I1 bilancio preventivo è approvato dall'assemblea nella stessa seduta con voto palese, e con la maggioranza dei due terzi ( 2/3 ) dei presenti, entro il 31 Dicembre dell'anno precedente cui si riferisce.

Il bilancio preventivo è depositato presso la sede dell'organizzazione entro venti giorni prima della seduta, e può essere consultato da ogni aderente.


LE CONVENZIONI

ART. 39

( Deliberazioni delle convenzioni )

Le convenzioni tra l'organizzazione di volontariato ed altri enti e soggetti sono deliberate dall'assemblea con la maggioranza dei due terzi dei presenti.

ART.40

( Stipulazione della convenzione )

La convenzione è stipulata dal presidente dell'organizzazione di volontariato.

ART.41

( Attuazione della convenzione )

I1 Presidente decide sulle modalità di attuazione della convenzione.


DIPENDENTI E COLLABORATORI

ART.42

( Dipendenti e collaboratori )

L'organizzazione di volontariato per sopperire a specifiche esigenze può assumere dipendenti e/o può giovarsi dell'opera di collaboratori di lavoro autonomo;

I rapporti tra l'organizzazione ed i collaboratori di lavoro autonomo sono disciplinati dalla legge e dal contratto collettivo di lavoro vigente per le Cooperative sociali.

I collaboratori di lavoro autonomo e i dipendenti sono ai sensi di legge e di regolamento assicurati contro le malattie, infortunio, e per la responsabilità civile verso i terzi.

Sulle assunzioni e sui rapporti di lavoro autonomo delibera l'Assemblea con la maggioranza dei due terzi ( 2/3 ) dei presenti.

ART.43

( Regolamento del funzionario tecnico e amministrativo )

Il funzionario tecnico e amministrativo dell'associazione potrà essere disciplinato da un regolamento interno proposto dal Consiglio e approvato dall'assembrela.

LA RESPONSABILITA'

ART.43

( Responsabilità ed assicurazione degli aderenti )

Gli aderenti all'organizzazione sono assicurati per malattie, infortunio, e per la responsabilità civile verso i terzi.

ART.44

( Responsabilità dell'organizzazione )

L'organizzazione di volontariato risponde, con i propri beni, con le proprie risorse economiche, dei danni causati per inosservanza delle convenzioni e dei contratti stipulati.

ART. 45

( Assicurazione dell'organizzazione )

L'organizzazione di volontariato può assicurarsi per i danni derivanti da responsabilità contrattuale ed extracontrattuale della organizzazione stessa.

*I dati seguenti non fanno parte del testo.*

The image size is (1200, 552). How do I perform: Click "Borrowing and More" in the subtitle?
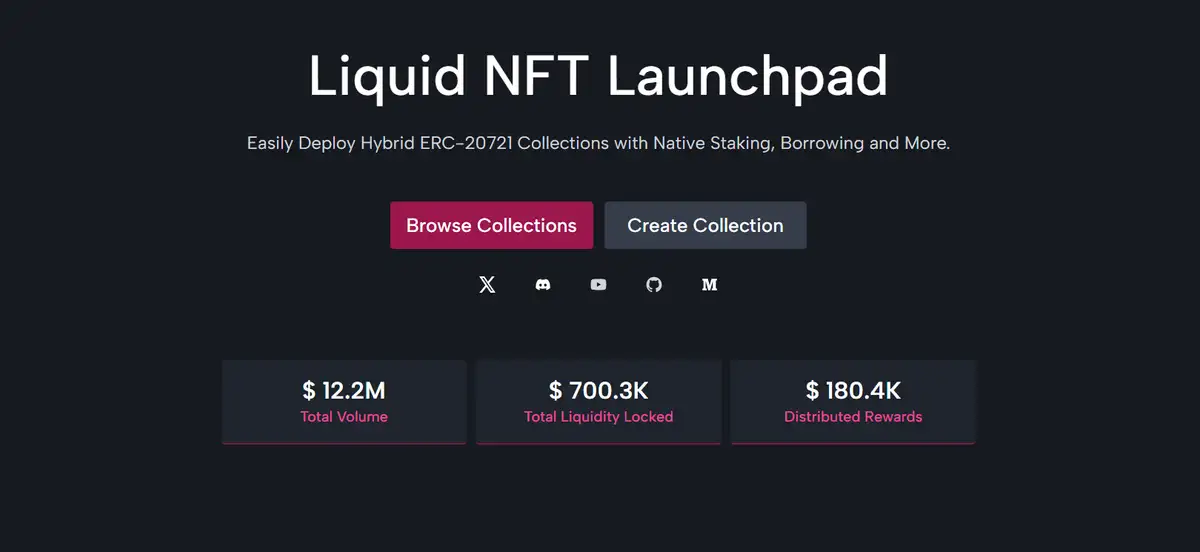click(864, 143)
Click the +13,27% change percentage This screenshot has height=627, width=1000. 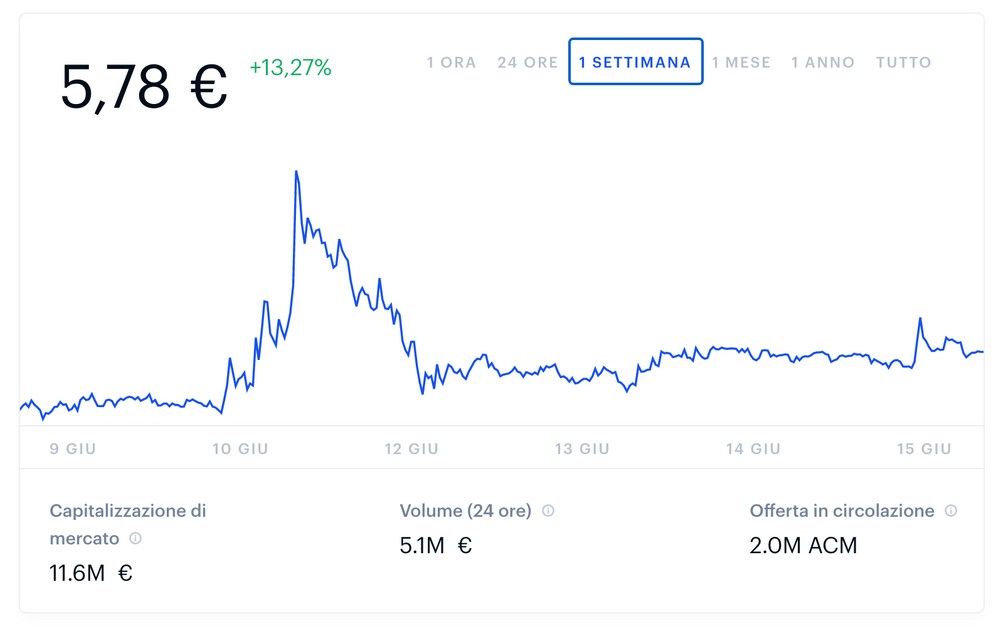tap(290, 68)
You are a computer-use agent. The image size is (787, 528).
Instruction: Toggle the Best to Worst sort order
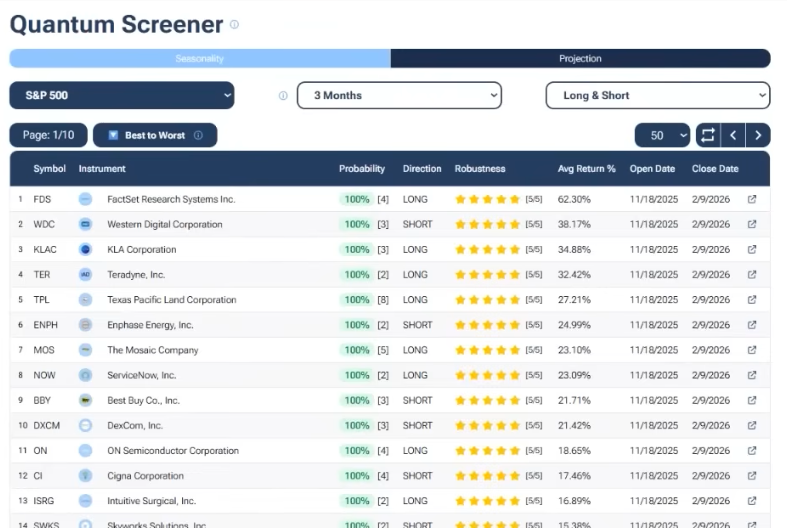tap(154, 135)
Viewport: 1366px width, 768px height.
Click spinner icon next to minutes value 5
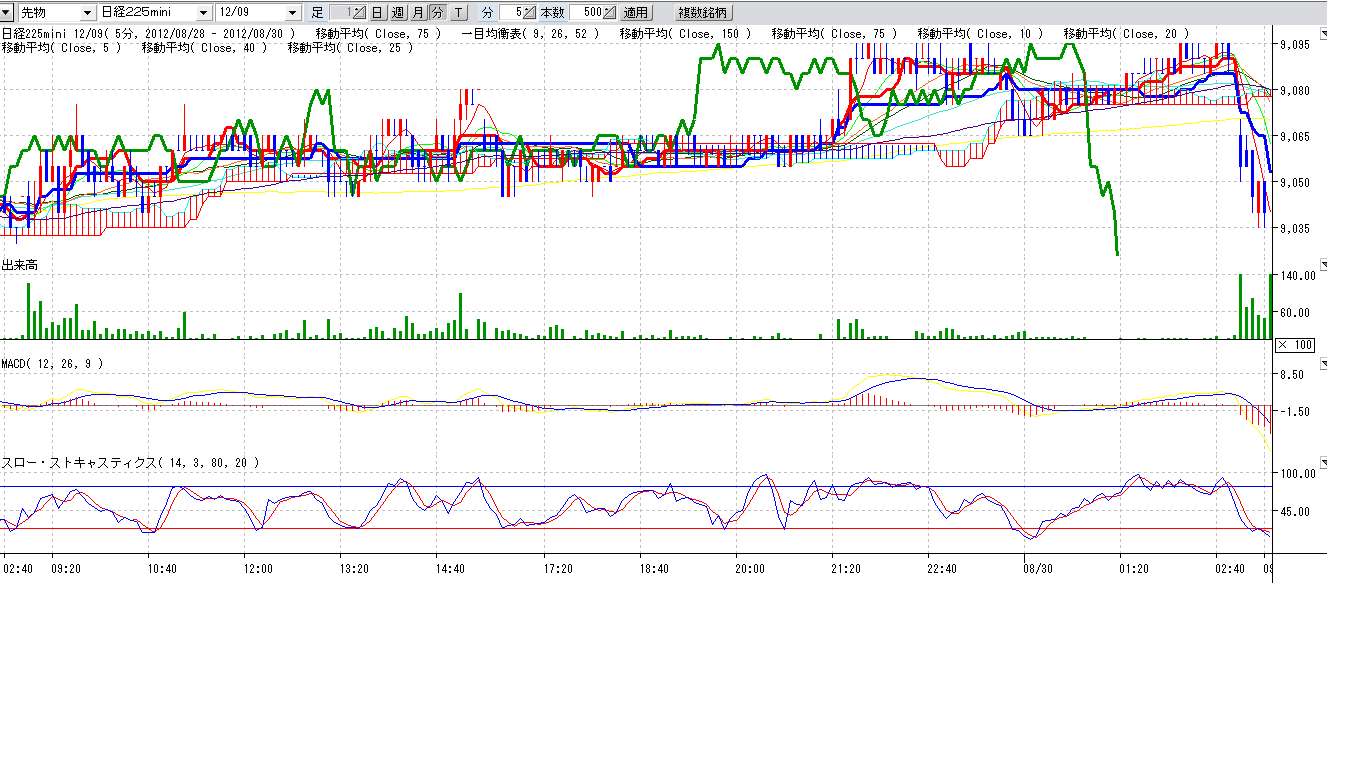(x=529, y=13)
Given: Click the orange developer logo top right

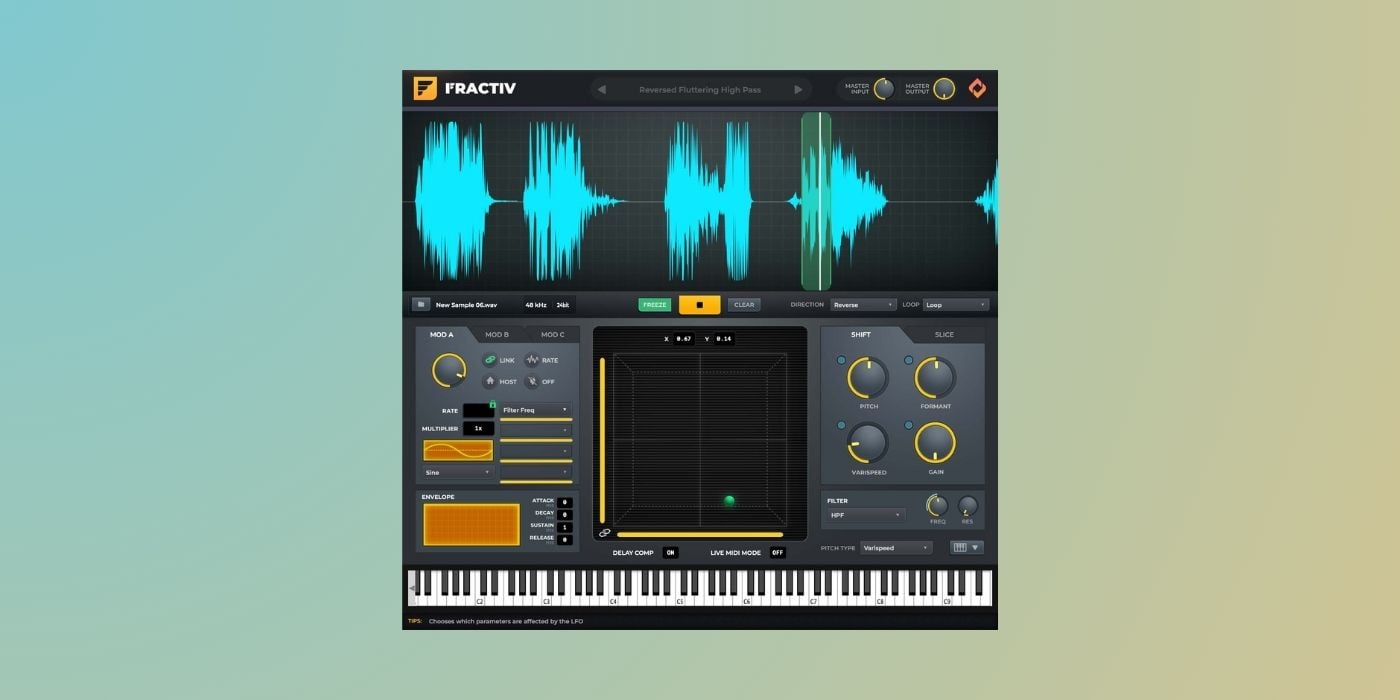Looking at the screenshot, I should 977,89.
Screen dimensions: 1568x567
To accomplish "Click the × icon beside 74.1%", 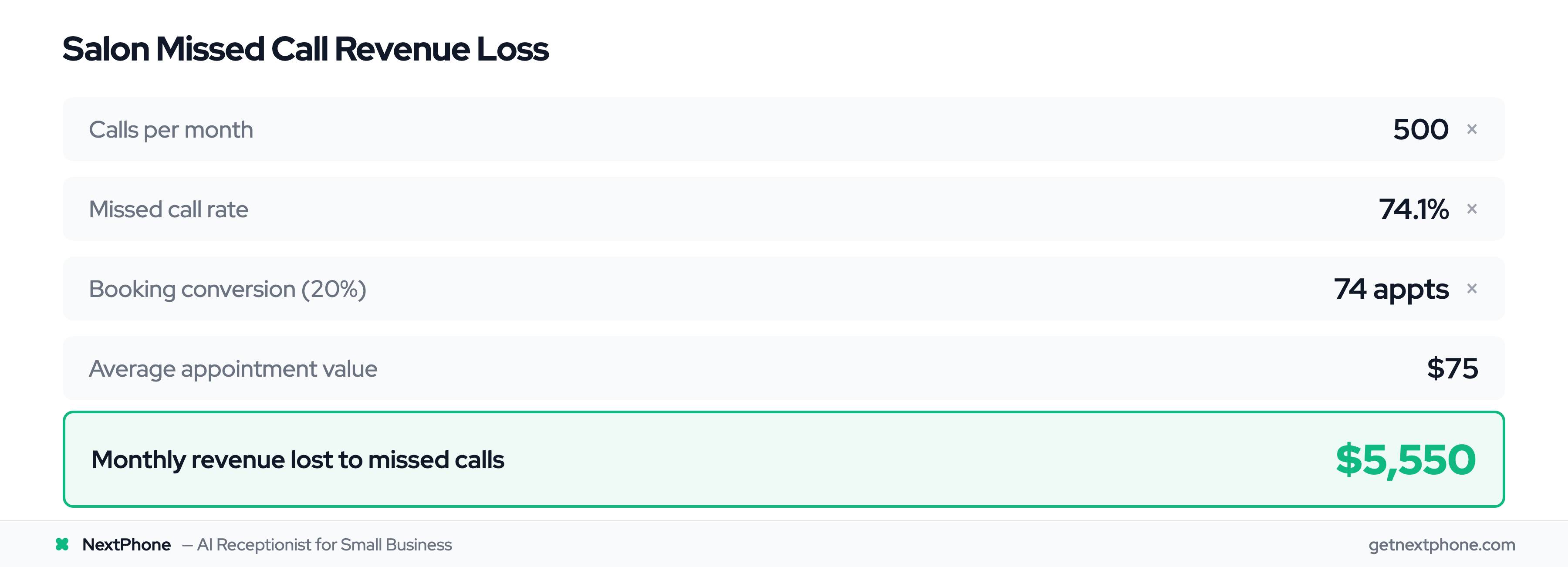I will pos(1472,209).
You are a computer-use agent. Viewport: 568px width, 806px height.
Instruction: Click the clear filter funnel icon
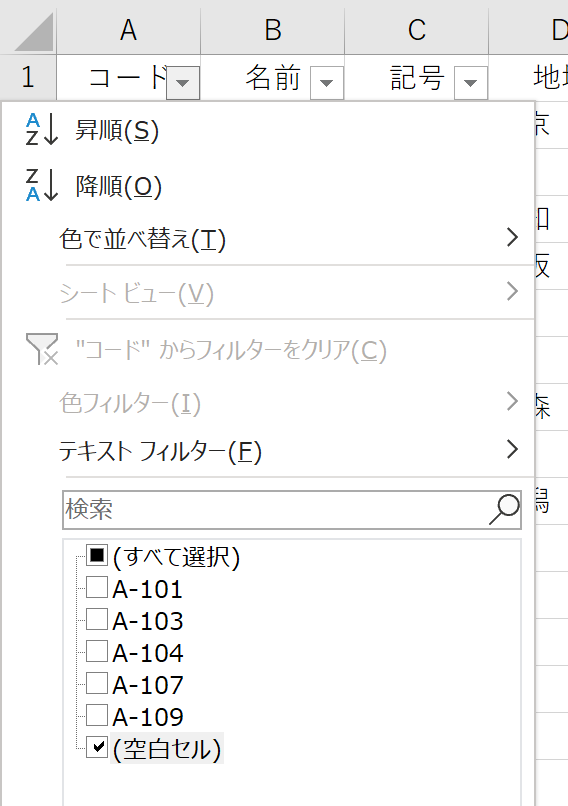(42, 349)
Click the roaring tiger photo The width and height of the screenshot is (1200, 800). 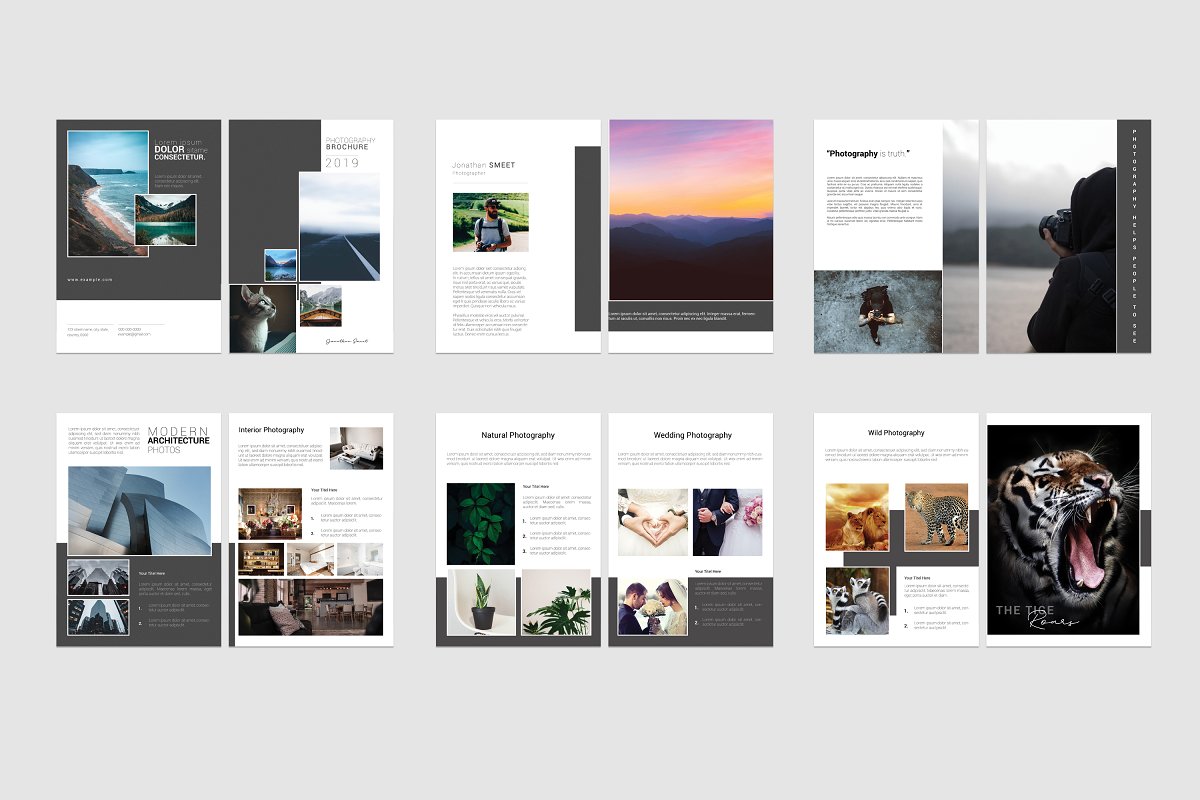coord(1062,529)
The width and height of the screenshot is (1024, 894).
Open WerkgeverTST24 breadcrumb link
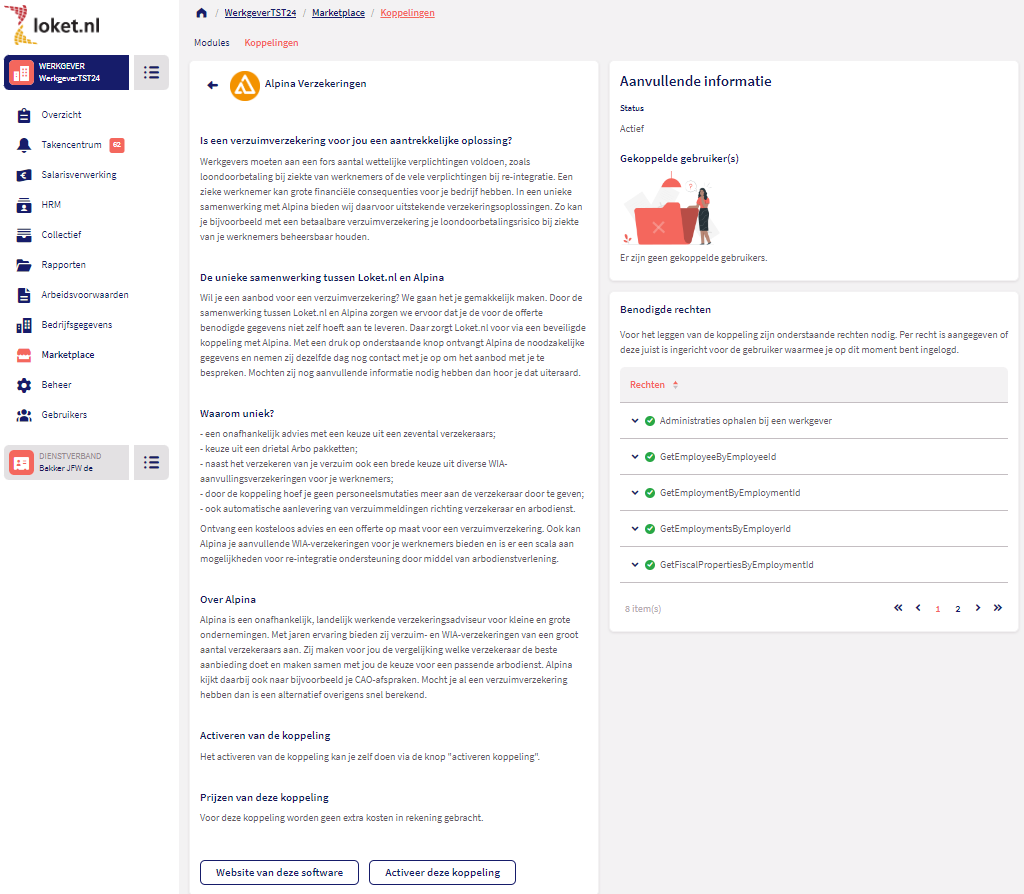[260, 13]
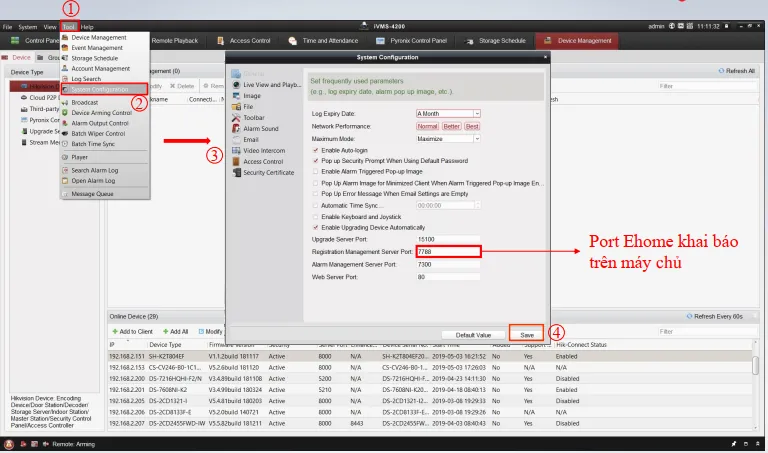
Task: Uncheck Enable Auto-login
Action: [x=316, y=150]
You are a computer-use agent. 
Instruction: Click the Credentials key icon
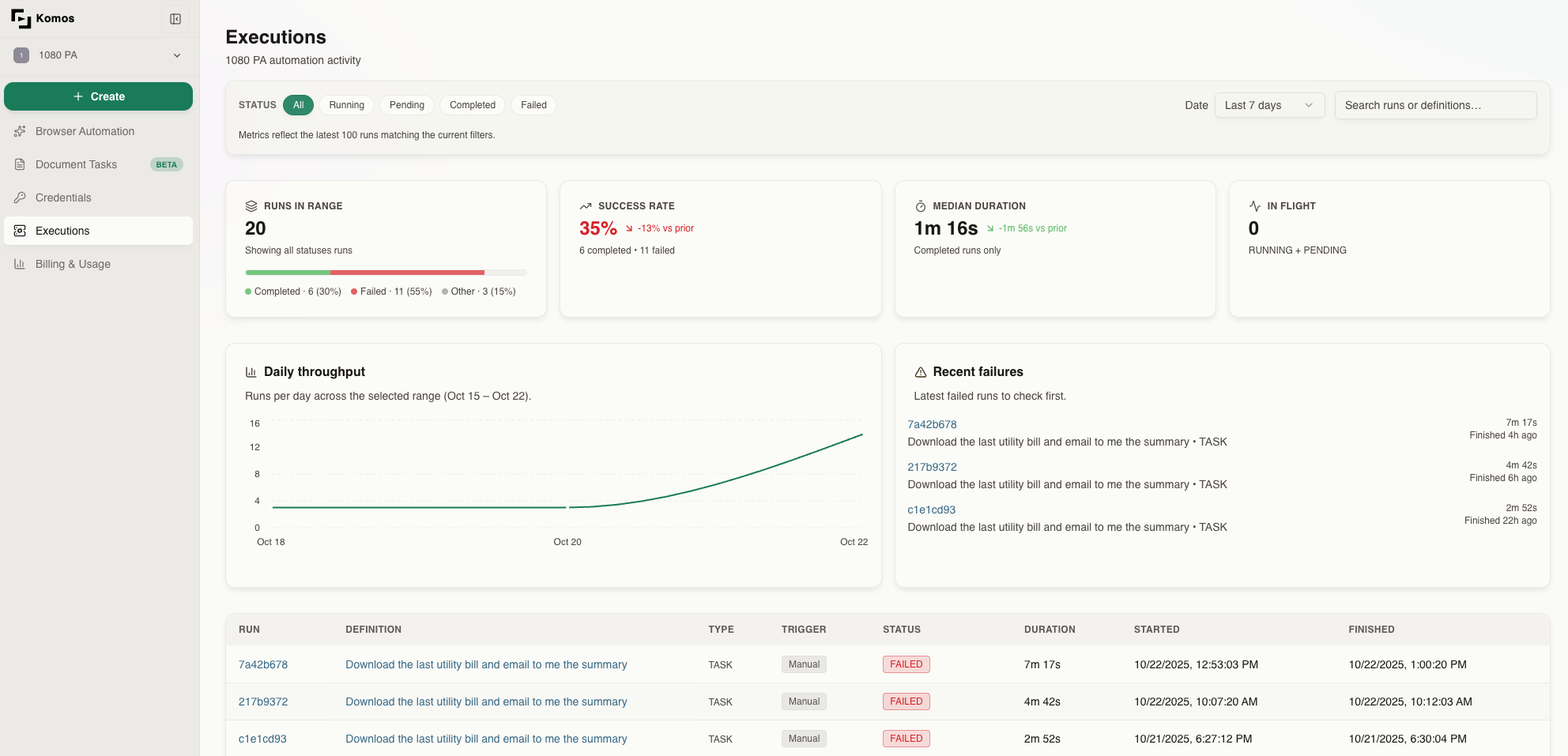(x=20, y=197)
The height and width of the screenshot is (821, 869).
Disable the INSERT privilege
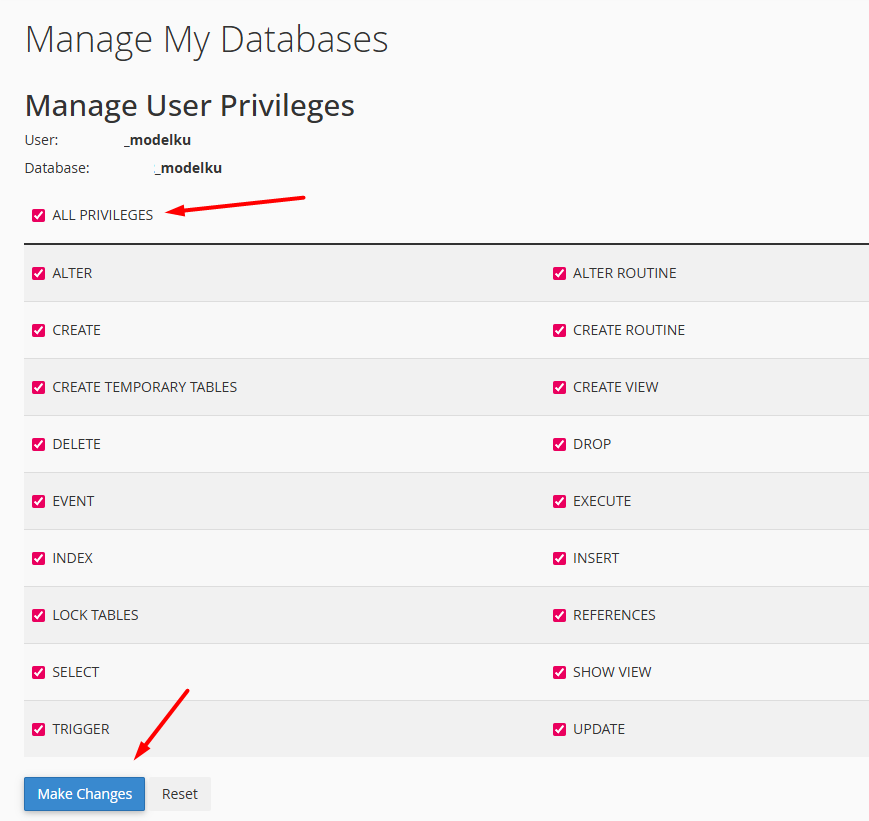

RAPPORTI CON ALTRI ENTI E SOGGETTI

ART. 46

( Rapporti con Enti e soggetti privati )

L'organizzazione di volontariato coopera con altri soggetti privati per lo svolgimento delle sociali, civili, culturali e di solidarietà.

ART. 47

( Rapporti con Enti e soggetti pubblici )

L'organizzazione di volontariato partecipa e collabora con soggetti ed Enti pubblici per la realizzazione delle finalità sociali, civili, culturali e di solidarieta.

ART. 48

( Rapporti con l'Istituto Pubblico di Assistenza e beneficienza " G. e P. Marani di Villorba )

L'organizzazione di volontariato svolge una particolare attività di cooperazione, collaborazione, sostegno con l'I.P.A.B. " G.e P. Marani " di Villorba.

Tale tipo di collaborazione comunque non implica per le parti nessun tipo di vincolo comunque entrambe le organizzazioni condividono che il rapporto di collaborazione è costruttivo e aiuta ad espletare al meglio i propri compiti.

ART. 49

( Disposizioni finali )

Per quanto non è previsto dal presente statuto, si fa riferimento alle leggi e ai regolamenti vigenti, ed ai principi generali dell'ordinamento giuridico.